_Text section_
** Begin **

Aug. 3rd, 2016


Aug. 3rd, 2016 09:27 am
benevolentspectre: (Default)
My baby cousin has been staying with his parents in my grandparents' house this week (which is also where I am staying) and seeing how my grandparents interact with him in person is helping me understand quite a lot about why I am how I am.

You see, I have two living sets of grandparents that I have grown up knowing and seeing at least once a year. I'm also the oldest cousin on both sides of the family, so not only was I lucky enough to spend time with these grandparents, I also have been able to see how they treat babies/toddlers as my little cousins joined the family.

I've always been closer to my maternal grandparents. I go out of my way to visit them, talk to them on the phone without too much complaint (I really hate talking on the phone, so there's always a bit of resistance regardless), and genuinely enjoy spending time with them. My other grandparents though I have never been close to, regardless of how much they try to force me to be.

For example: My maternal grandparents have always lived on the east coast. My family, along with my paternal grandparents, all live in the midwest. My family home is only 2 hours away from my paternal grandparents' (PG) house, while it was a 1.5 hour plane ride to visit my maternal grandparents (MG). Because of this, when I was younger and had no choice, my parents always forced me to spend at least a few days every summer at my PG's house.

Every summer I was miserable. I hated it there. I spent the entire visit waiting to go home, even when I was so young that I barely even knew what was happening. I think it was finally around age 8 that, compounded with a move to a place further away from them, I was allowed to stop the visits. Even when we moved back to our original, 2-hour-away home, I wasn't made to start them up again.

On the other hand, by my own accord, I visited my MG every summer. It started out with two week visits and evolved, over the 8 years that I did it, into 2.5 month visits--almost the entire summer. Part of this want to be there has be attributed to the fact that my grandpa was a veterinarian and brought me to work with him every day. I can't fairly leave that out. But the thing is, a lot of my later years, I got tired of going to work every day and chose to stay home. The times when I was home because there was no work to go to (days off, nights, etc), I enjoyed my time. My grandparents wanted to spend time with me of course, but it wasn't forced, it wasn't in a condescending way, and it was, to a point, on my own terms.

What I remember of being with my PG though is that we always did what they wanted to. I never had a choice. My grandma was super into crafts, so she'd always have a craft for us to do. I did not like crafts. I still don't, really. I don't have the patience for them. And even as a child, I was a loner. I had friends at school and I even spent time with a few of them outside of school (the few that lived in my neighborhood, anyway), but I enjoyed having time to myself. With my grandparents, it was either "do what we want to or entertain yourself." And as is typical in a house with parents like that and a bunch of boys (my grandparents had three sons), there isn't much for a young child to do. Sure, there were video games, but I wasn't allowed to play them. I was basically put in front of the tv every time I refused to do yet another craft. They weren't the greatest memories.

** End **

_Complete the following_
**a.** According to the journal entry, what was the maternal grandfather's profession?
**b.** Print the passage of the journal entry starting at "I've always been" and ending at "my PG's house.".
The records are drawn from a separate source.

_Items_
** Begin **

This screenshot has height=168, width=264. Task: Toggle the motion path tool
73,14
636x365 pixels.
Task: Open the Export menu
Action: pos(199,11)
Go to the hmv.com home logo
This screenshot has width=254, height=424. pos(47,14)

** End **

_Exercise responses_
**a.** He was a veterinarian.

**b.**
I've always been closer to my maternal grandparents. I go out of my way to visit them, talk to them on the phone without too much complaint (I really hate talking on the phone, so there's always a bit of resistance regardless), and genuinely enjoy spending time with them. My other grandparents though I have never been close to, regardless of how much they try to force me to be.

For example: My maternal grandparents have always lived on the east coast. My family, along with my paternal grandparents, all live in the midwest. My family home is only 2 hours away from my paternal grandparents' (PG) house, while it was a 1.5 hour plane ride to visit my maternal grandparents (MG). Because of this, when I was younger and had no choice, my parents always forced me to spend at least a few days every summer at my PG's house.